Солженицын сейчас – это мировая «промышленность», которая за последние годы стала еще и отечественной. Судьба нашего писателя в этом отношении не исключительна: такие же индустриальные книжные потоки освящены именами, скажем, Владимира Набокова или Уильяма Фолкнера1. Особенность Солженицына в его необычайно высоком моральном авторитете, в политическом влиянии его деятельности.

Солженицын – символ умонастроения, которое в наши дни торжествует почти полную историческую победу. В принятых терминах такое умонастроение называется реставрационным и предполагает радикальный пересмотр итогов революционного переворота. Первый крупнейший случай в истории возвратного движения – контрреформация XVI-XVII веков, второй, не меньший по масштабу, – романтизм, подвергший критике Век Просвещения и Великую французскую революцию. В том и в другом случае, хотя с разных временных дистанций, реабилитации подлежало средневековье. Солженицын же стремится воскресить веру в дореволюционные времена, в прежнюю Россию.
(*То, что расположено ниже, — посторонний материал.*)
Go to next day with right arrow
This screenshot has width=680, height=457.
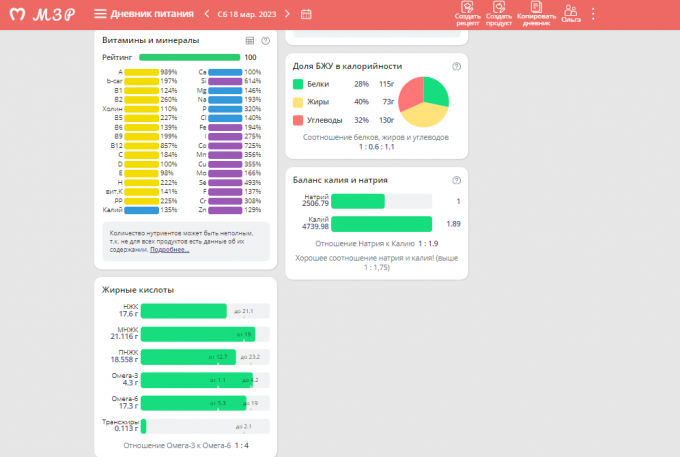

Неоднократно писатель опровергал своих критиков, которые находили у него политическую реакционность. Действительно, возвращение прежних порядков невозможно: об этом могут разве что грезить поэты! Обладая вполне реальным мышлением, в сущности, прагматик, Солженицын заговорил о другом – о восстановлении дееспособных норм прежней российской жизни. Каких именно? Выяснению этого вопроса, собственно, посвящено его творчество. Эти нормы, с его точки зрения, постоянны в противовес изменениям временным и поверхностным, какими могут быть и реформы, и революции.

Уже в повести «Один день Ивана Денисовича», открывшей Солженицына нам и всему миру, содержались намеки на такую позицию. Повесть, как мы помним, появилась и была воспринята в ходе так называемой «оттепели», или «хрущевской весны», – критики «культа личности». Но Солженицын уже тогда ставил вопрос глубже – не об искривлениях социализма, а о его несостоятельности: герой повести, крестьянин, как бы мельком вспоминал, что его коню хорошо жилось до коллективизации, а еще лучше – еще раньше, то есть до Октябрьской революции. Эти намеки развились со временем в целое эпическое полотно, в «узлы», где сплелись судьбы разных русских людей, виновных и невиновных в крахе старой России.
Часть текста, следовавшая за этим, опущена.